Krashen and Terrell also penned a piece on the natural approach (1983), which is more or less a continuation of the comprehensible input theme with the added idea that affective filters or emotional barriers must be lowered in order for learning to take place.

Krashen has also contributed extensively to an approach in reading known as Whole Language, which similarly posits that children learn to read by reading, and that reading develops naturally under appropriate conditions. Krashen has advocated Free Voluntary Reading programs (known as Silent Sustained Reading) as an approach to literacy development, and has stressed the importance of libraries.

Krashen maintained that bilingual education serves to fill in a contextual space against which input may be effectively and efficiently processed by learners. Hence, he maintained that bilingual education was an important component of an immigrant child’s educational program, serving to provide academic content knowledge as well as an understanding of school subject matter which improved the child’s comprehension of English-mediated teaching. Krashen has been a strong advocate of both Heritage Language Education and the Graduate Exit Model, a kind of bilingual maintenance program.

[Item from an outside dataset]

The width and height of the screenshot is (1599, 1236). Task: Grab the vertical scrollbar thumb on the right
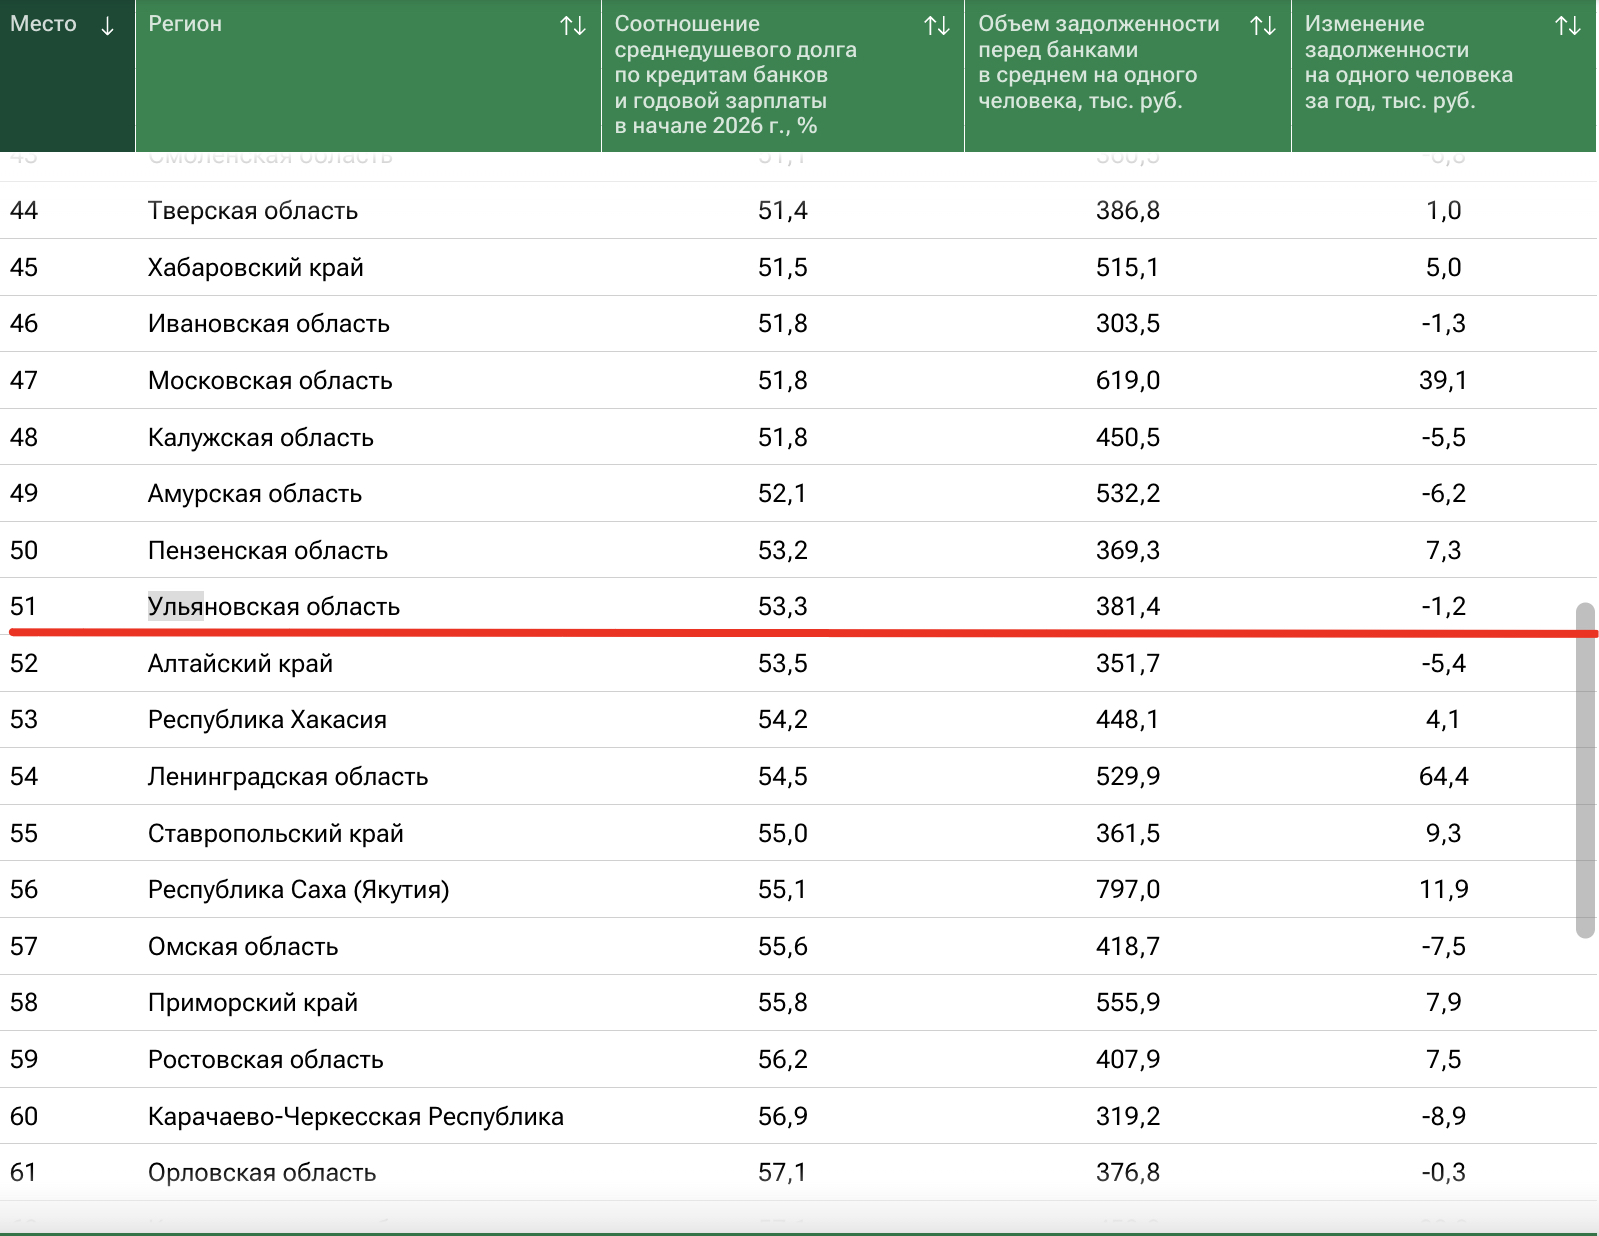click(x=1584, y=770)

As education policy in Krashen’s home state of California became increasingly hostile to bilingualism, he responded with research critical of the new policies, public speaking engagements, and with letters written to newspaper editors. During the campaign to enact an anti-bilingual education law in California in 1998, known as Proposition 227, Krashen campaigned aggressively in public forums, media talk shows, and conducted numerous interviews with journalists writing on the subject. After other anti-bilingual education campaigns and attempts to enact regressive language education policies surfaced around the country, by 2006 it was estimated that Krashen had submitted well over 1,000 letters to editors.

In a front-page New Times Los Angeles article published just a week before the vote on Proposition 227, Jill Stewart penned an aggressive article titled "Krashen Burn" in which she characterized Krashen as wedded to the monied interests of a "multi-million-dollar bilingual education industry." Stewart critically and incorrectly spoke of Krashen as the father of bilingual education, and made a number of inaccurate statements. Krashen has been widely criticized in conservative and nativist political circles due to his influence on the field of language minority education, second language acquisition, and his tireless effort to educate the public on matters related to English language learners in schools.

Krashen has been an advocate for a more activist role by researchers in combating the public's misconceptions about bilingual education. Addressing the question of how to explain public opposition to bilingual education, Krashen queried, “Is it due to a stubborn disinformation campaign on the part of newspapers and other news media to deliberately destroy bilingual education? Or is it due to the failure of the profession to present its side of the story to reporters? There is a great deal of anecdotal evidence in support of the latter.” Continuing, Krashen wrote, “Without a serious, dedicated and organized campaign to explain and defend bilingual education at the national level, in a very short time we will have nothing left to defend.”

Krashen plays the piano, holds a black belt in Taekwondo, and was the 1978 Incline Bench Press Champion of Venice Beach, California.


Notes

  1. Krashen (1982), p. 21.

References

Krashen, Stephen (1982). Principles and practice in second language learning and acquisition. Oxford: Pergamon.